Contre la polio au Paksitan

DISTRICT 1510 - SABLÉ SUR SARTHE - Le récit de Didier Fosse

Didier Fosse est pharmacien et membre du Rotary club de Sablé-sur-Sarthe. Depuis des années, il participe à des campagnes de vaccination en Inde et au Pakistan. En janvier, il fait partie de l’une des 48 000 équipes chargées de vacciner au Pakistan 19 millions d'enfants en une semaine. L’objectif national est de vacciner plus de 95% des enfants de 0 à 5 ans. Il raconte.

Image Contre la polio au Paksitan

Retour au Pakistan

Cette année, je reviens avec Céline Fourmond, épouse d'un Rotarien de Sablé-sur-Sarthe, toujours impliquée dans les collectes de fonds grand public pour PolioPlus.

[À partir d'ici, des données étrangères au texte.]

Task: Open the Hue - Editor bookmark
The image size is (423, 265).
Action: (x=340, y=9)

Avec des Rotariens du club Lahore Garrison et deux agents de santé pakistanais, nous faisons du porte à porte, ou plutôt du tente à tente, dans un bidonville de Lahore. Là vivent quelques centaines de nomades régulièrement déplacés au gré de l'urbanisation. Ces enfants font partie des plus difficiles à atteindre et à suivre lors des campagnes nationales de vaccination, c'est pourquoi le Rotary club Lahore Garrison porte son action sur cet endroit.

L'accueil des familles et des enfants est excellent, ils connaissent la démarche et y sont favorables. Une glacière logotée « End polio now » fournie par le Rotary International permet de maintenir la chaîne du froid. Après avoir administré les deux gouttes de vaccin vivant atténué trivalent, on trempe l'auriculaire de la main gauche de l'enfant vacciné avec un marqueur, qui permettra de vérifier lors d'un second passage dans les jours suivants que l'enfant a bien été vacciné.

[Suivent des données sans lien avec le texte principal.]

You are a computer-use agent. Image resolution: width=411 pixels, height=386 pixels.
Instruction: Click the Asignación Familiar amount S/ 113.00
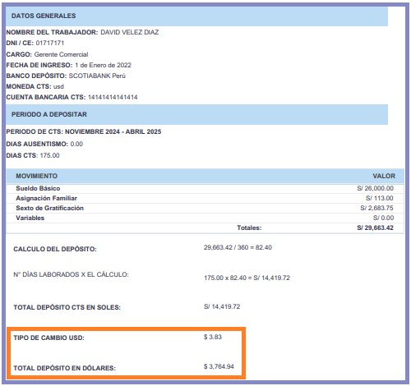click(x=380, y=198)
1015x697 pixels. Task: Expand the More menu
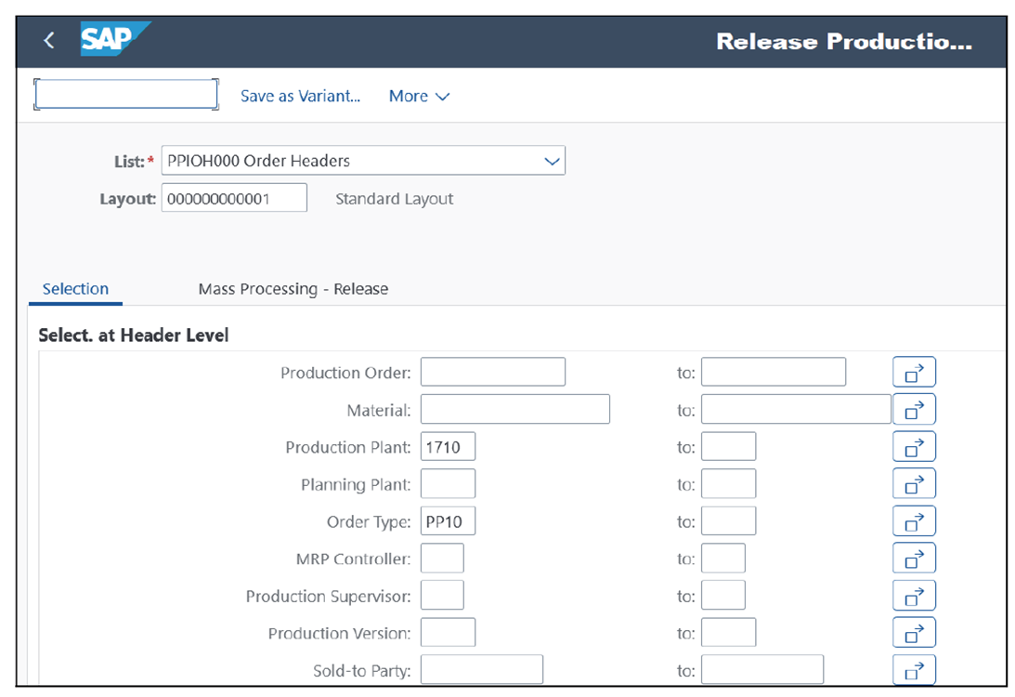tap(418, 96)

Les agents de santé recensent les tentes en leur attribuant des numéros ; ils notent sur la tente la date de passage, le nombre d'enfants vaccinés et s’ils ont administré d'autres vaccins (rougeole, dengue etc.).

 

Notre présence aiguise la curiosité et les jeunes nous orientent vers les tentes où il y a des jeunes enfants.

 

Notre présence aide les agents de santé à communiquer sur l'importance de la vaccination : si des gens viennent du bout du monde, sur leurs propres deniers, pour vacciner leurs enfants, c'est que c'est très important....

 

Porte à porte dans un quartier à haut risque

Notre engagement du jour est d’accompagner deux agents de santé engagés par le gouvernement pour agir dans un quartier populaire de Lahore. Ahmed, Haleem et Bali, nos amis rotariens nous accompagnent. Nous sommes accueillis par le médecin superviseur de ce secteur ; plusieurs équipes ont en tout 6500 enfants à vacciner. Une fois de plus, nous ne sommes pas confrontés au plus facile, mais qu’importe nous avons déjà réussi par le passé ce que beaucoup pensaient impossible en Inde : faire de ce dernier pays un pays exempt de polio. Le quartier où nous intervenons est codifié à haut risque de transmission du virus de la polio car habitent là de nombreuses familles originaires des régions Nord du Pakistan où circule encore le virus de la polio souche sauvage de type 1. Une surveillance permanente des eaux usées n’a pas détecté de virus pour le moment à Lahore.

En cas de doute sur l’âge de l’enfant, on lui demande de mettre un de ses bras sur sa tête et de toucher le haut de l’oreille opposée : s’il peut le faire, c’est qu’il a plus de cinq ans. On pratique un véritable ratissage du quartier, c’est d’ailleurs le nom que porte ce type d’action de santé publique.

 

Notre salaire ... un sourire

La personne clé de ce dispositif est l’agent de santé, une personne du quartier qui connaît le secteur, le plus souvent une jeune femme. Nous portons nos T shirts Rotary, une casquette logotée Polio free Pakistan.

L’agent de santé dirige les opérations, tient le registre, sait où habitent les enfants : elle est passée il y a un mois pour la précédente campagne nationale, et l’entrée ou le mur porte encore les traces de l’identification à la craie.

Si la porte tarde à s’ouvrir, le personnel masculin frappe à son tour en s’annonçant : la porte s’ouvre et l’on nous présente les enfants à vacciner. Nous répétons cette opération partout sans aucune réticence, le plus souvent un sourire ponctue cette brève entrevue ; c’est là notre salaire…inestimable. Du fait d’une violente pluie de la veille, un égout bouché inonde la rue : qu’importe, nous frappons à toute les portes, montons à tous les étages. Un père, après nous avoir amené ses deux enfants, nous invite à prendre le thé : nous déclinons l’invitation car il reste beaucoup de logements à visiter. Le slogan de l’initiative mondiale d’éradication de la polio prend ici tout son sens : Every last child, chaque dernier enfant.